Find every line in the data below that contains the word "Open", and copy each of those lines in full. Case counts.

▶ DATA SHOWN:
================

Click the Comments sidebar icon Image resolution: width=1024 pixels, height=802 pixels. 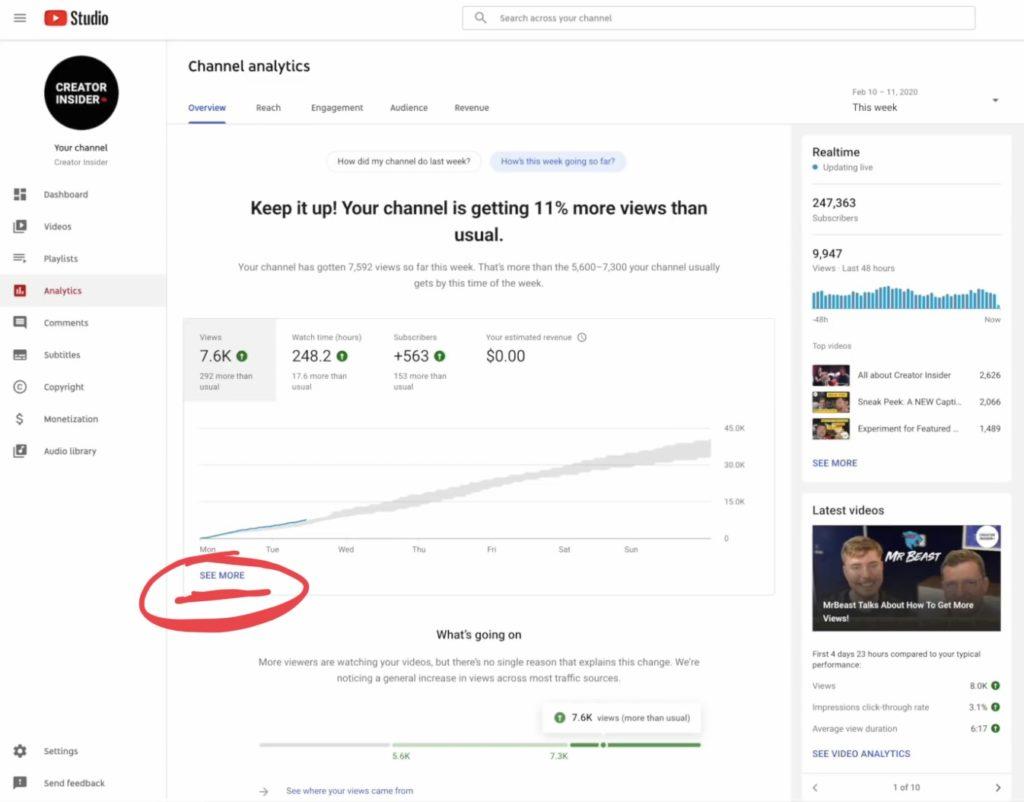[x=20, y=323]
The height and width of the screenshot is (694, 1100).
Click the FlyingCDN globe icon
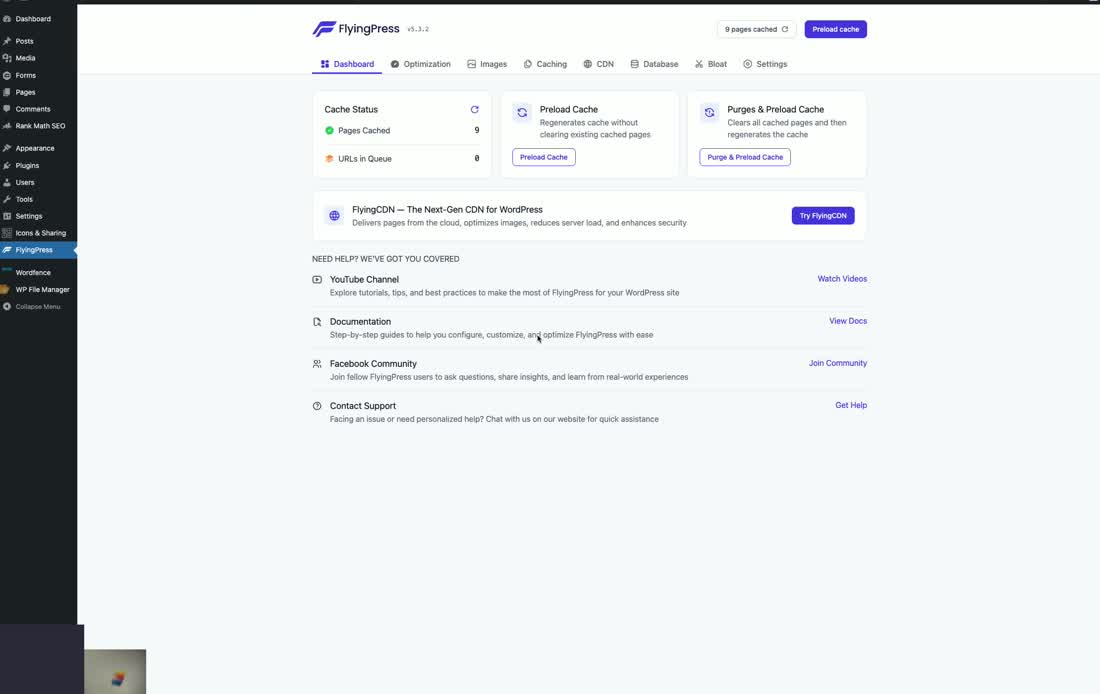[335, 216]

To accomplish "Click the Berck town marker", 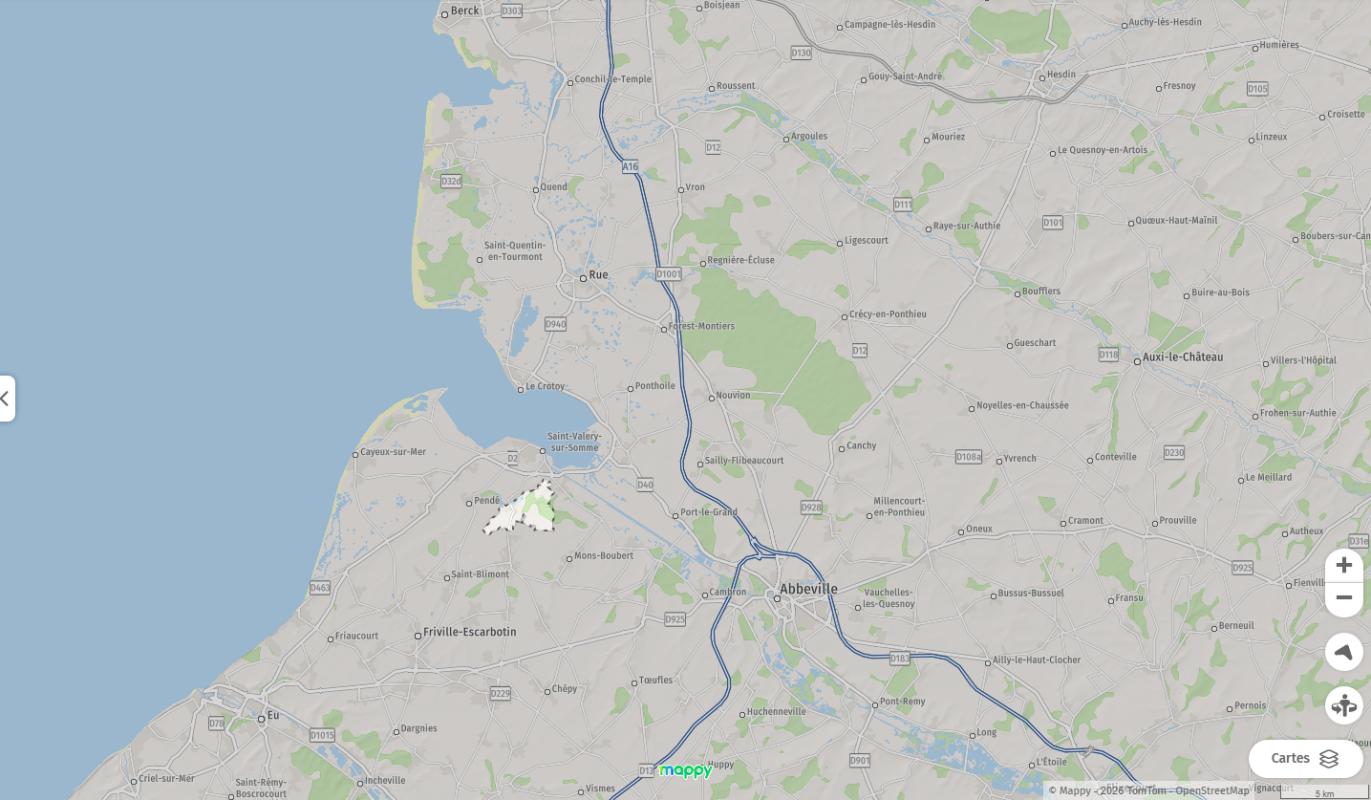I will 446,14.
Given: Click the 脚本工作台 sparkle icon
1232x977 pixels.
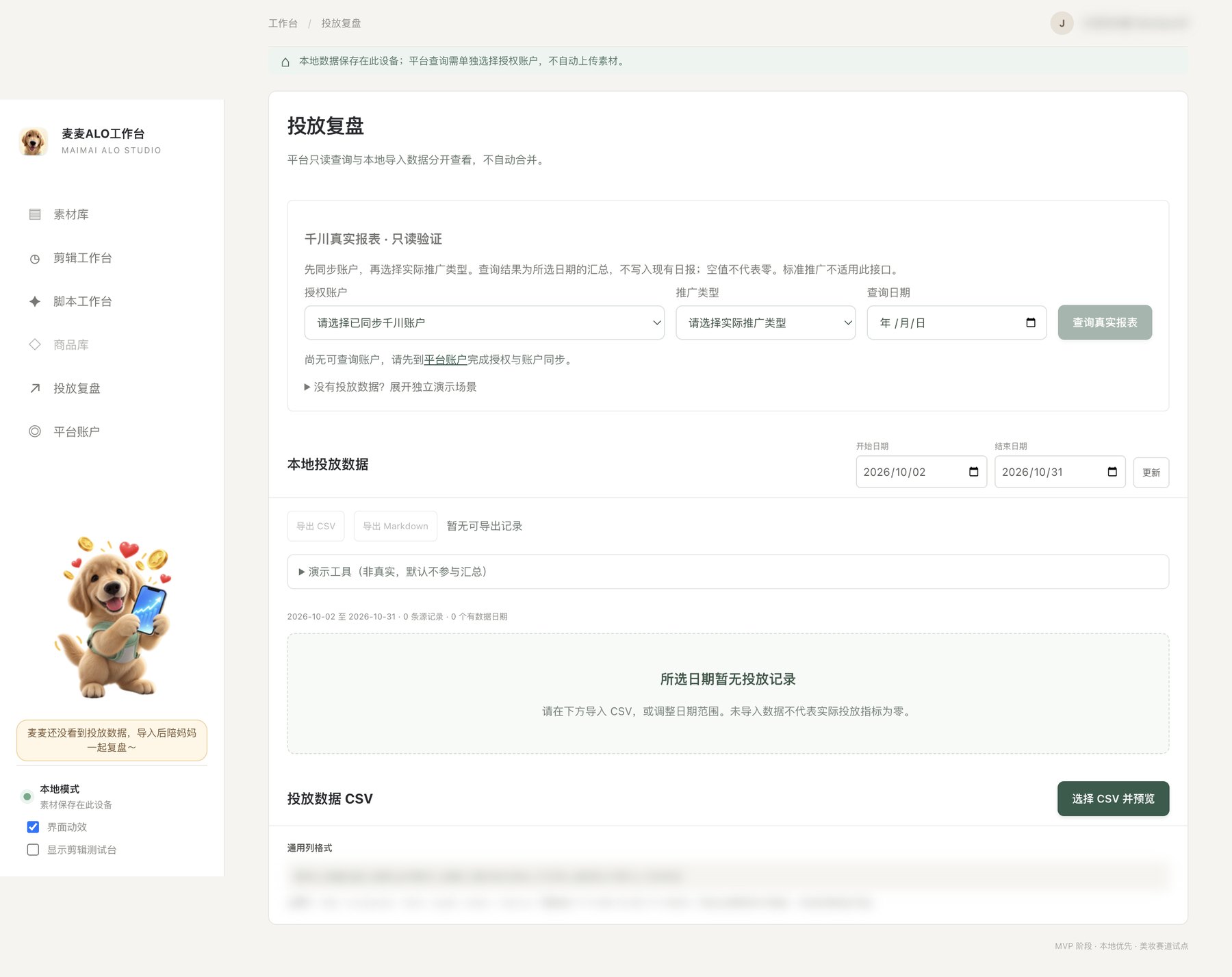Looking at the screenshot, I should (x=35, y=301).
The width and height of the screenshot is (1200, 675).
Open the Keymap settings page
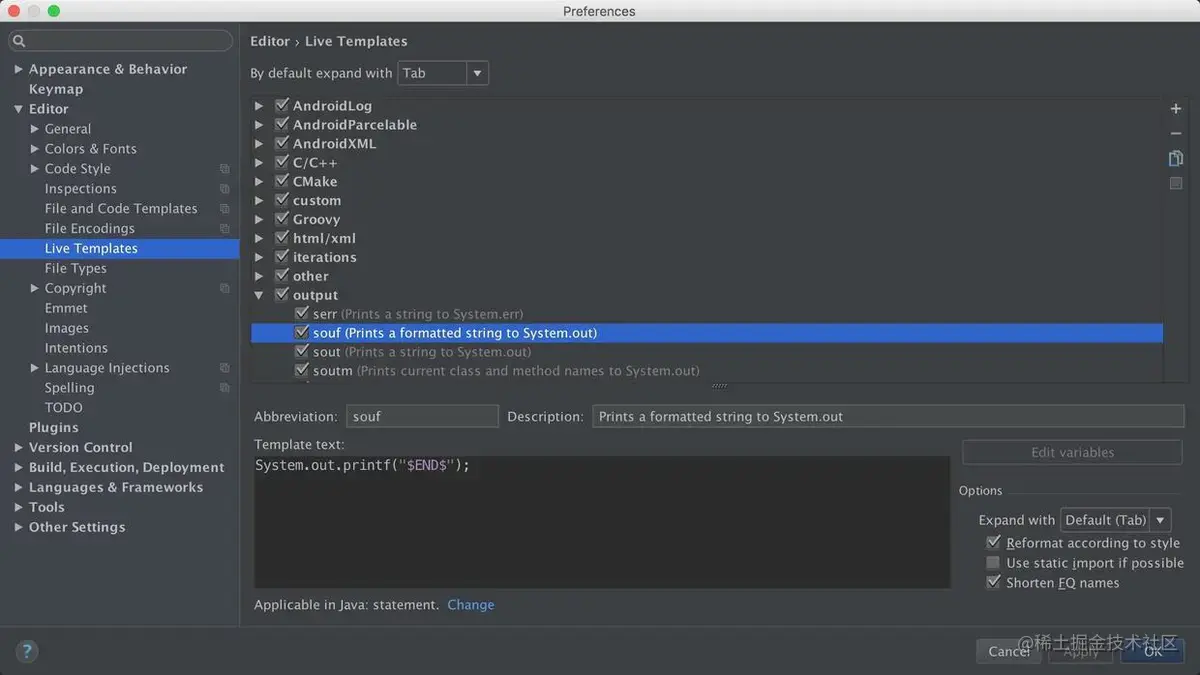tap(56, 89)
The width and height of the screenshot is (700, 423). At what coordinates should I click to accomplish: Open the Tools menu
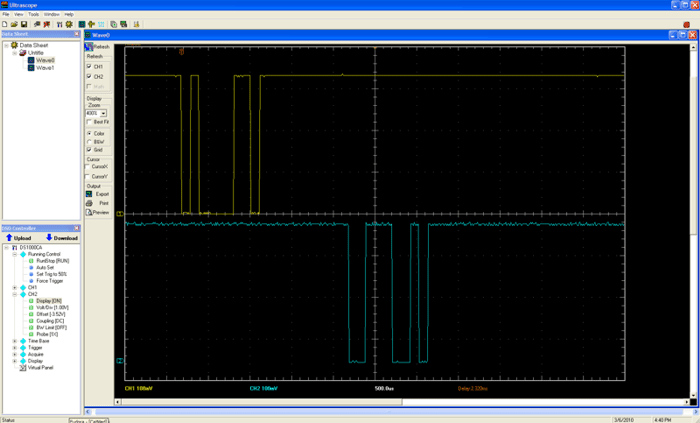[x=33, y=14]
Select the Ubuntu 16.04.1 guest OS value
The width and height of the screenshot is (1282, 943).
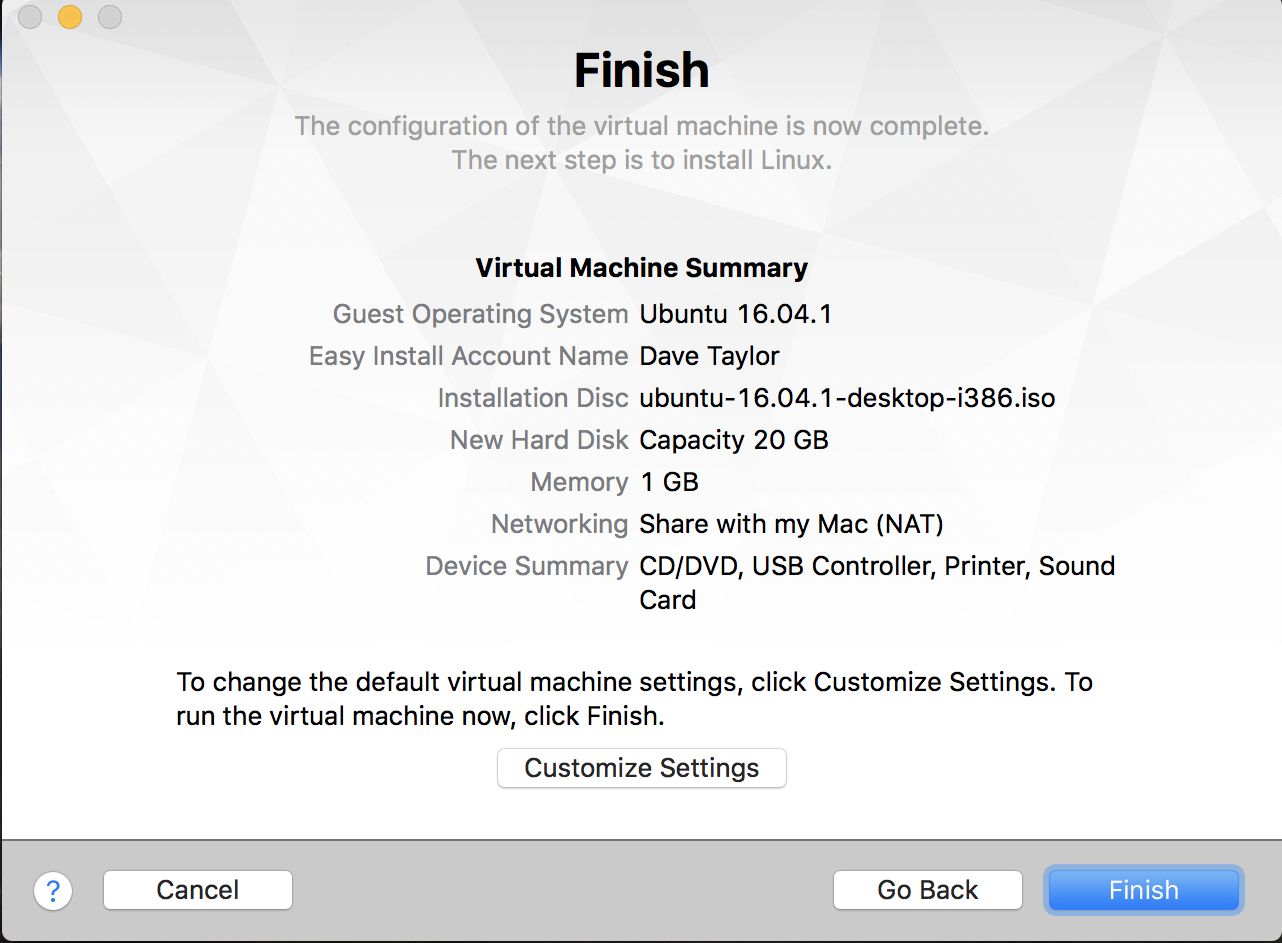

================

▶ SOLUTION TO THIS PROBLEM:
Open the Keymap settings page
The width and height of the screenshot is (700, 423). At what coordinates should I click to accomplish: Open the Tools menu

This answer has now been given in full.